According to the 2018 National Retail Federation report, total shrinkage of retail goods in 2017 was 1.33% of total sales, or $46.8 billion. How much of that theft is internal, from employees, and how much is from outside shoplifters is hard to estimate.
Some retailers won’t admit to an internal theft issue because it’s embarrassing, it questions their supervisory style, or their ability to hire correctly. The annual figure for shrinkage in general has always ranged from less than 1% of total sales to nearly 2%, depending on the strength of the economy. Some employees steal because they simply want those items for themselves or their friends or family, like gasoline, food, or liquor. Other merchandise gets stolen because it can be easily resold, like clothing, cigarettes, men’s razor blades, baby formula, toiletries, cosmetics, or over-the-counter medicines.
Retailers can make it seem that they appear not to care about internal shrinkage, like not having reliable inventory controls and processes, camera systems, or strict cash-handling policies. All this makes it easier for internal shrinkage to happen in the retail environment by allowing employees to rationalize their theft behaviors. They say, “If management doesn’t care about the theft of their products, why should I?” Low pay; lack of praise for good, reliable, and honest work; along with a harsh management style can give some employees plenty of excuses to steal.
Inventory controls, ranging from hard counts to the use of scanners and similar technology, are critical. Retail management always wants to demonstrate to its employees that they can and will keep physical track of goods as the products enter the store upon delivery and leave the store after sale. Supervisors need to be vigilant about scams like underringing—when the employee’s friends buy expensive goods for pennies on the dollar at their register—or giving fraudulent refunds to the employee’s friends who have previously stolen the goods.

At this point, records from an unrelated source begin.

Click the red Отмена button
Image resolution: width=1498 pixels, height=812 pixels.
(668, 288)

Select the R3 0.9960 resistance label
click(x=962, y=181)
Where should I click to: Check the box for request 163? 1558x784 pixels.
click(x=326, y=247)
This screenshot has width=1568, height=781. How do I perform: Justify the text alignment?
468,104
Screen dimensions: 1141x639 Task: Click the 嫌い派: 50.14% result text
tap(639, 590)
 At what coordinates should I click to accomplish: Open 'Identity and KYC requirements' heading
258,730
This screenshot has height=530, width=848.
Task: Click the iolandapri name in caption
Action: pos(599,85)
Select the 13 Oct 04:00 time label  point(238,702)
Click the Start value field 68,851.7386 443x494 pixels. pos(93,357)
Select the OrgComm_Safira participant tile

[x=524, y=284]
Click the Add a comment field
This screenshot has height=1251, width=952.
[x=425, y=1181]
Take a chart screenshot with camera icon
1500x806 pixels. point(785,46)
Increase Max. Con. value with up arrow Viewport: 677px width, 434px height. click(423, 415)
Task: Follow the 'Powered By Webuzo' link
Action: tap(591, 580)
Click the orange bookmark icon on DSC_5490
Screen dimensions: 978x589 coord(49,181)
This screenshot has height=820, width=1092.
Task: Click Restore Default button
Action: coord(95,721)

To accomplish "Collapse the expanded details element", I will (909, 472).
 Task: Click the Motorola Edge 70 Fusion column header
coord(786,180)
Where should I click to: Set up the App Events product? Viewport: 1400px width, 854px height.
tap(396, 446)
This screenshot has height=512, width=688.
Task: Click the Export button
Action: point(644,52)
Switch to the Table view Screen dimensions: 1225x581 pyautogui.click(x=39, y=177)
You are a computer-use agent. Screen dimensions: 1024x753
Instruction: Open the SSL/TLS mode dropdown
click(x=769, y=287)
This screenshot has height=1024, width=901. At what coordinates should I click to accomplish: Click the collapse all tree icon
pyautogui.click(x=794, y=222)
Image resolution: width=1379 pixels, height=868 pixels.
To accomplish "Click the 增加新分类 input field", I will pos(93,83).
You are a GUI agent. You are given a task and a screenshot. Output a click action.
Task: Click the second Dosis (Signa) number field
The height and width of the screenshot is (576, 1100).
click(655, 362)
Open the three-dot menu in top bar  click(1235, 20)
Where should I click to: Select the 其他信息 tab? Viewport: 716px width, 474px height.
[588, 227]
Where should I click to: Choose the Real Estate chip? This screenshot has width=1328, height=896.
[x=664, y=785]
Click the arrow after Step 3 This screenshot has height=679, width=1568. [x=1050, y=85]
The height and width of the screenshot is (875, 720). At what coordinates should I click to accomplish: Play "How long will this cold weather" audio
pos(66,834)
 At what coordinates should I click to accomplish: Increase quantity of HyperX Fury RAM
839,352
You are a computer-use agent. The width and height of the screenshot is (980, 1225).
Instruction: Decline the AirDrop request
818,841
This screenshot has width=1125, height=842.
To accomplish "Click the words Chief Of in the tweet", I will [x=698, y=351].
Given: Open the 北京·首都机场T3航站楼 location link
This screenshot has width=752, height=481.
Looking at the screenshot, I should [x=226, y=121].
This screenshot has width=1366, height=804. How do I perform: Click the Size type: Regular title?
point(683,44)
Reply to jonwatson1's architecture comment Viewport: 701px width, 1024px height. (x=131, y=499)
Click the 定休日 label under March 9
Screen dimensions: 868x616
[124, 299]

Retailers should use legal and appropriate background checks and vetting techniques during the hiring process to help curb internal shrinkage. A good predictor of a potential new employee’s future poor performance is his or her past poor performance. This means every employer should have a background check done before an offer of employment. Dig deeper during interviews to find out why they left their last retail jobs, and get written permission from them for you to call past employers to get a full and legal reference check on any theft behaviors. Don’t be in a hurry to hire just because you’re shorthanded. Wait for the right applicant, not the only one available.
The right technology in the right places can help retailers with lessening internal shrinkage. Cameras the employees know about can offer deterrence value, along with hidden cameras they don’t see, as long as they aren’t in places where employees have valid expectation of privacy, like restrooms or changing rooms. Security investigators can also look at sites like eBay or Craigslist to see if their stolen merchandise is being sold there by employees.